Das dumpfe Pochen von draußen wurde stetig schneller und lauter. Zunächst erinnerte es an einen Trommler, der mit seinen Trommelstöcken auf der Fensterbank eine Kostprobe seines Könnens gab und dabei sein Tempo steigerte. Als er aufwachte und die Orientierung wiedererlangte, begriff er, dass ein gewaltiger Regenschauer gerade draußen niederprasselte und den Himmel über der Stadt verdunkelte.

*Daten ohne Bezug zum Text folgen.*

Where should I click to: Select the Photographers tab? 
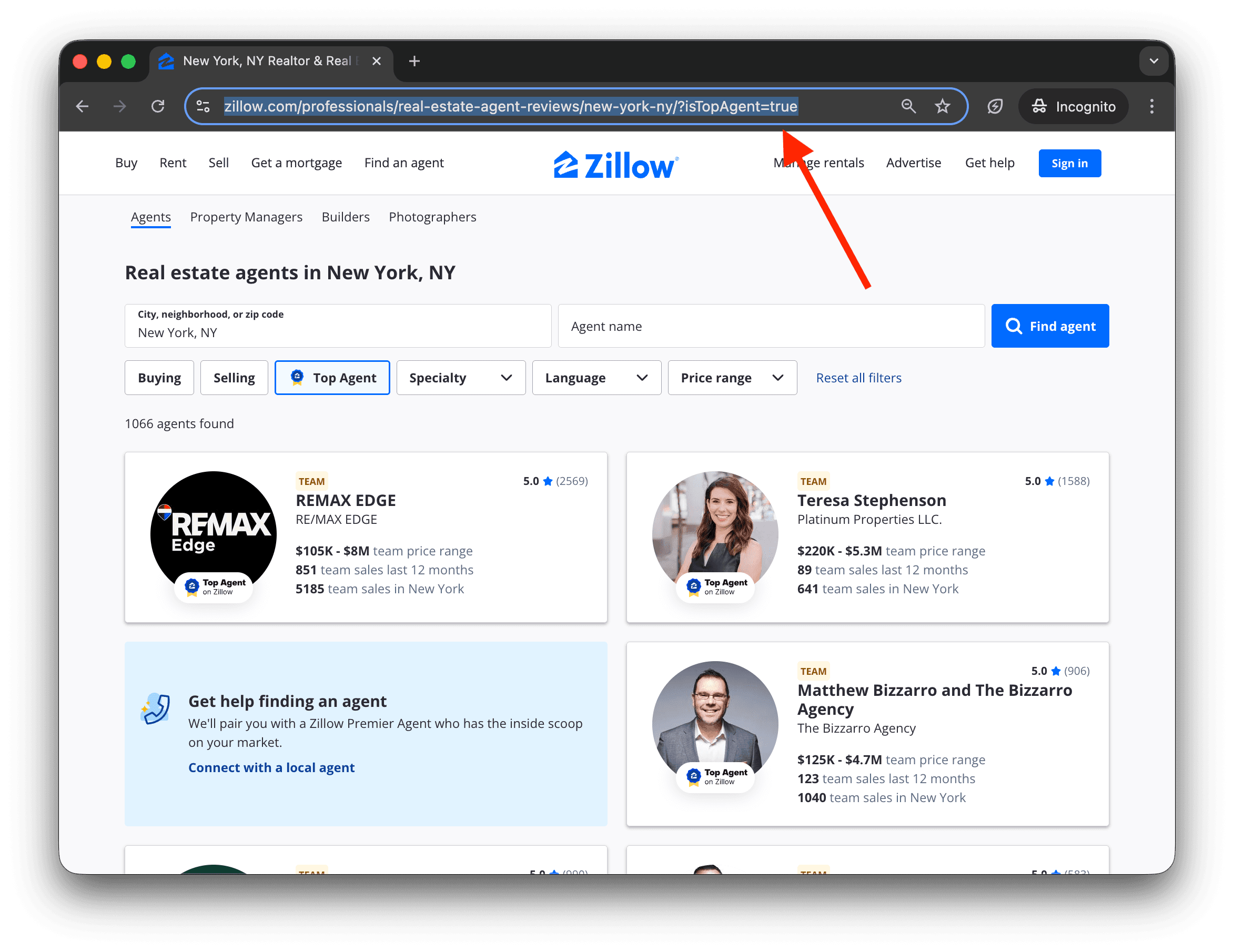click(432, 217)
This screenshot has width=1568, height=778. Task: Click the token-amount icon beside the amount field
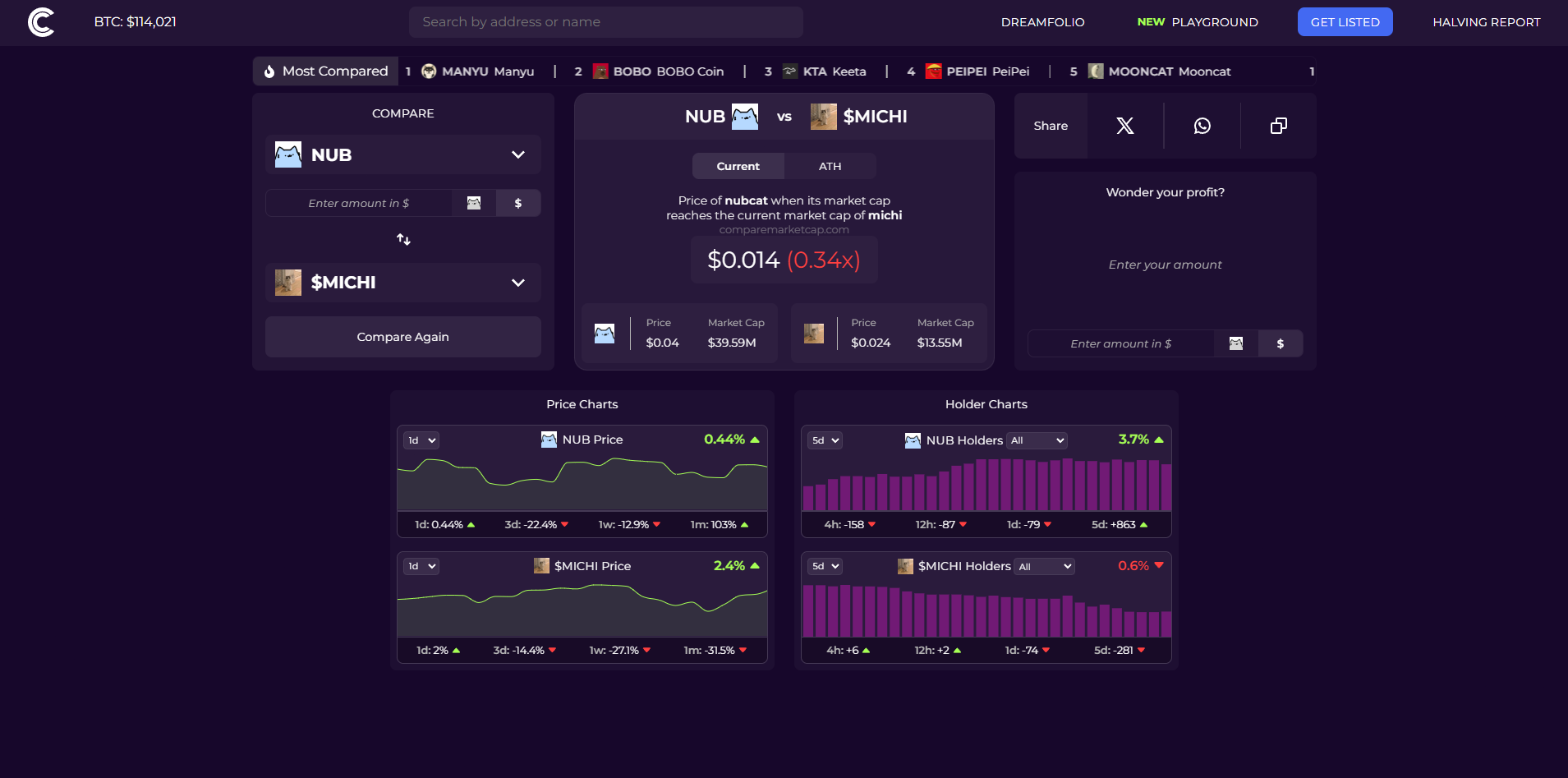coord(474,203)
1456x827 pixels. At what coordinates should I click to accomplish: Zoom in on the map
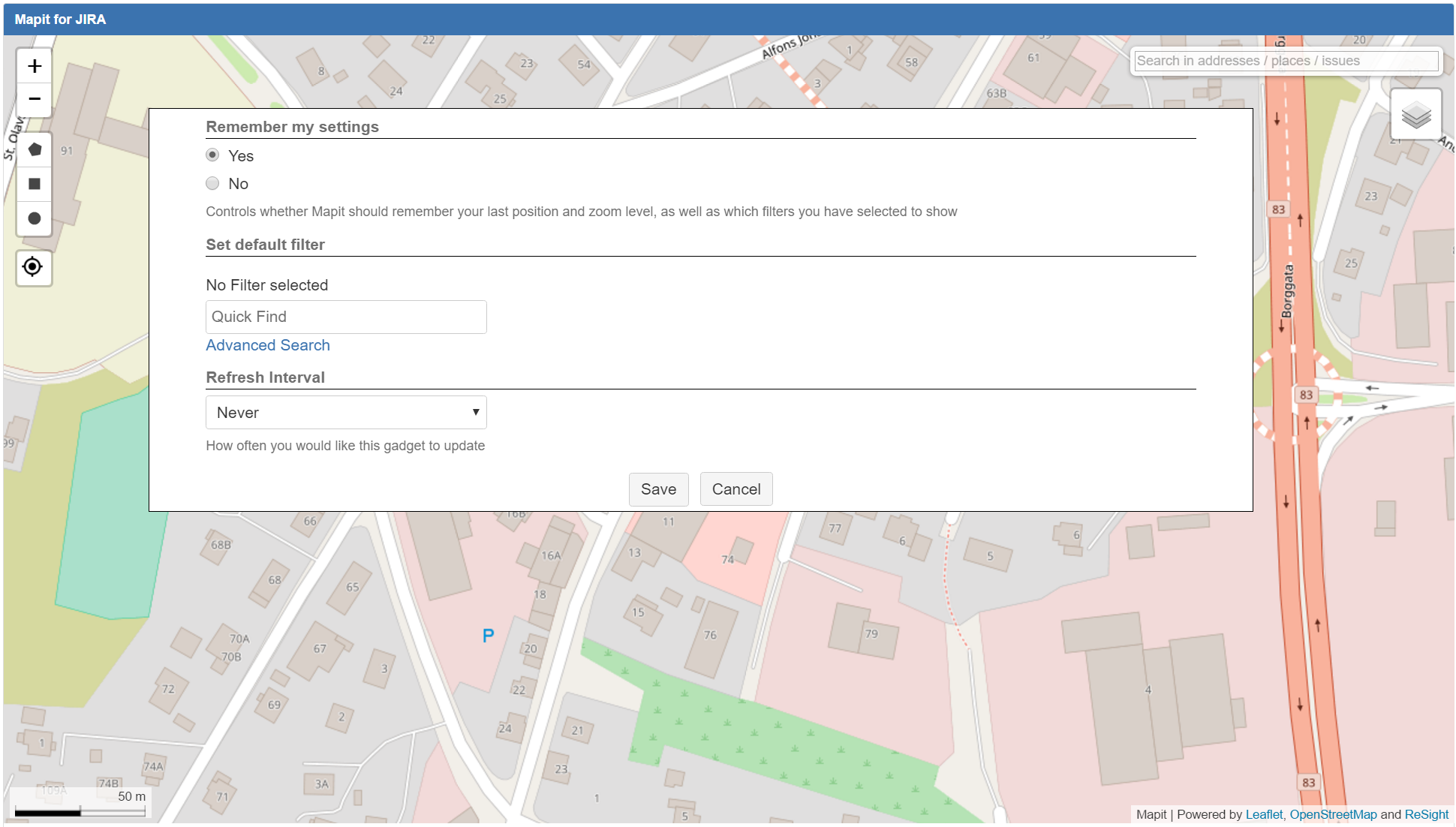tap(35, 66)
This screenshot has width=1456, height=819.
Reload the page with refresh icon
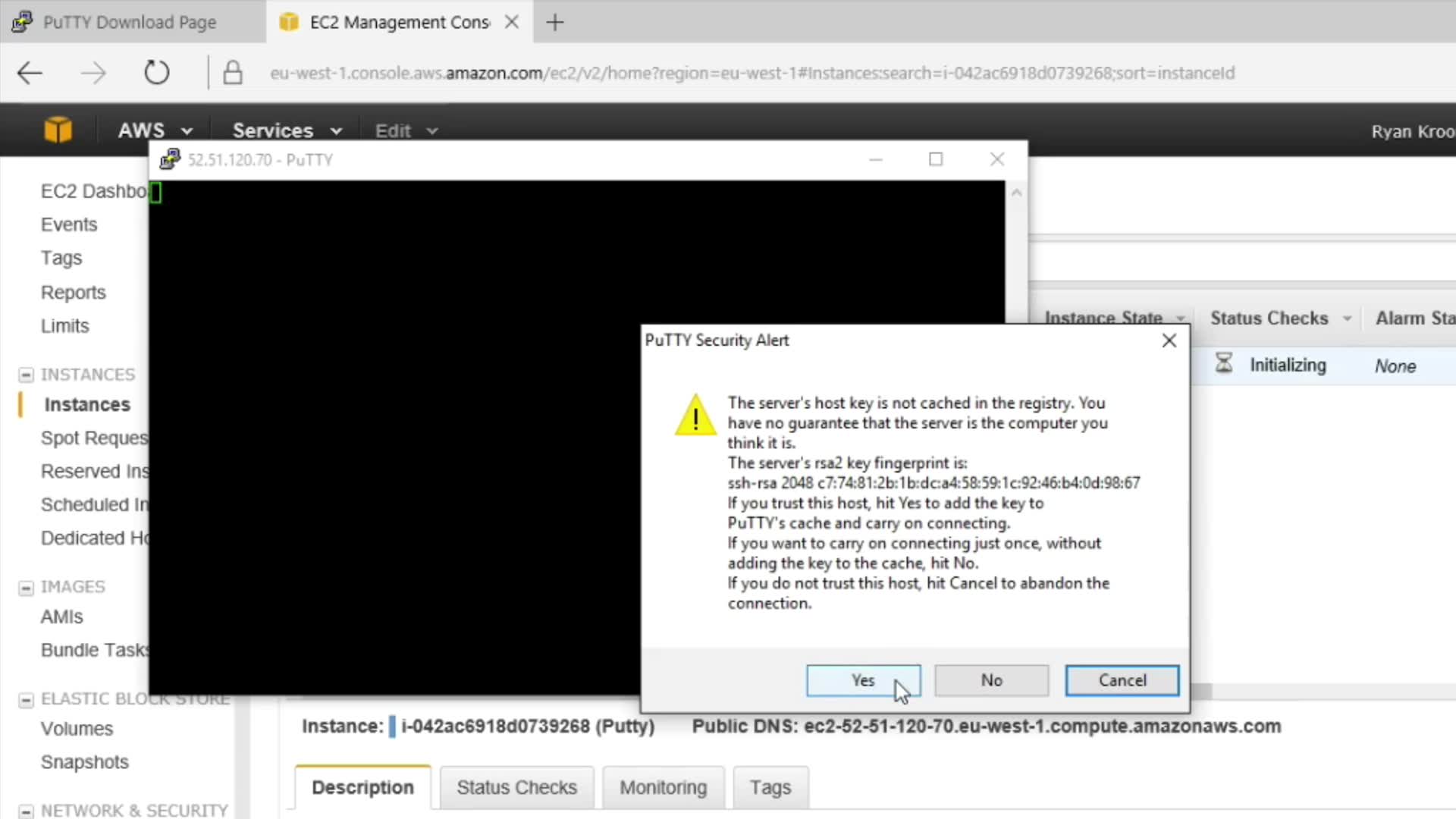tap(156, 73)
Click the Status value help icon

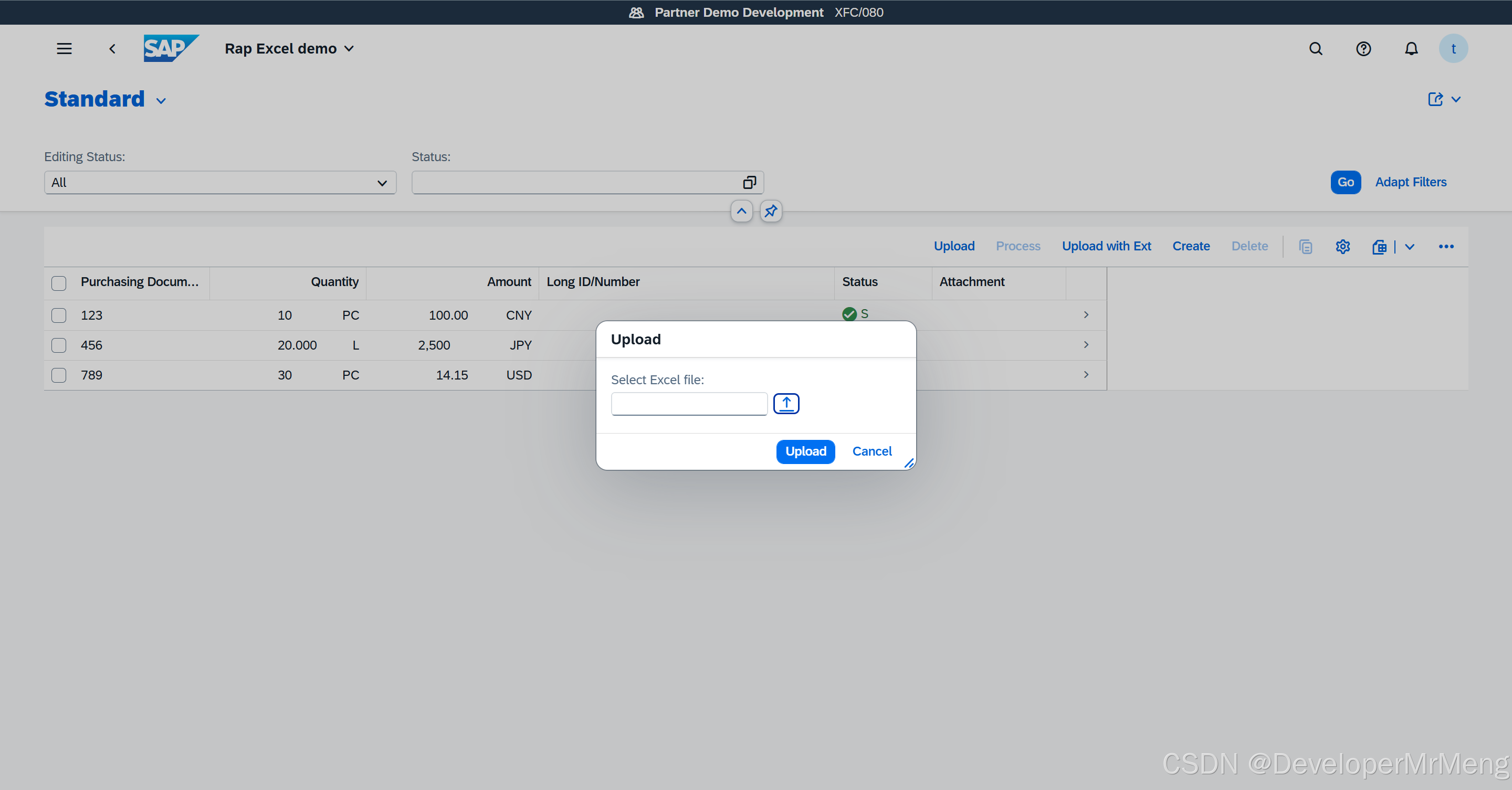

Sein erster Weg führte ihn in die Küche, um sich ein paar Tassen starken Kaffee zu kochen. Es war bereits nachmittags und nach einer halben Stunde war auch der Platzregen wieder vorbei. Michael saß auf dem Fensterbrett und genoss die frische, kühle Luft, die der kurze, heftige Schauer hinterlassen hatte, als eine Stimme von hinten zu ihm drang. Es war der Anrufbeantworter, der sich eingeschaltet hatte, um zum wiederholten Mal Stevens Stimme aufzuzeichnen. Steven wusste, dass Michael heute eintreffen würde und hatte bereits mehrmals versucht, ihn zu erreichen. »Michael, Junge, du bist wieder da. Es macht wohl wenig Sinn, dich zu fragen, wie es dir geht. Nicht wahr?«

»Ganz recht, Steven. Ich bin heute morgen eingetroffen und habe den Tag verschlafen. Schmerz baut sich nur langsam ab. Ich kann es noch nicht fassen, dass er jetzt nicht mehr da ist.«

»Uns allen geht es genauso. Die Stimmung in der Redaktion ist absolut bedrückend. Ich musste heute morgen seinen Schreibtisch leerräumen und dabei die Schubladen aufbrechen. Niemand wusste, wo die Schlüssel sind. Stell dir vor, wie ich mich fühle. Andy Jones soll jetzt seinen Platz einnehmen.«

Die Reaktion ließ auf sich warten. »Jones ...na gut, warum nicht? Ist mir sowieso egal.«

»Wie wäre es, wenn wir heute Abend essen gehen?«, fragte Steven. »Dann können wir in Ruhe reden. Da wären einige Dinge, die es zu erörtern gäbe.«

»Einverstanden, gut, Moment noch... was ist mit dem Unfall? Gibt es irgendetwas Neues? Ich meine, was sagt der Obduktionsbericht?«

»Lass uns heute Abend darüber reden! In aller Ruhe, okay?« Michael atmete tief aus. »Ja, gut, bis dann.«

»Um acht im ‘Donagals’.«

»In Ordnung, um acht«, sagte er abschließend und legte den Hörer neben sich aufs Bett. Grübelnd verharrte er dort noch einige Minuten, bevor er ins Bad ging, um zu duschen. Noch immer beschäftigten ihn dieselben Fragen. Dass Derek unangeschnallt gegen einen Baum geprallt sein soll, wie Sally ihm berichtet hatte, wollte einfach nicht in seinen Kopf. Ausgerechnet Derek, der zwei mal pro Woche den Reifendruck seiner Räder am Fahrzeug prüfte, der die Sicherungen für sämtliche Stromanschlüsse in seiner Wohnung aus dem Kasten nahm, wenn er über das Wochenende zu seinen Eltern fuhr und der mehr über die Brandverhütungsvorschriften im Redaktionsgebäude wusste, als der zuständige Sicherheitsdienst. Ferner war er dafür bekannt, noch nie einen Strafzettel bekommen zu haben.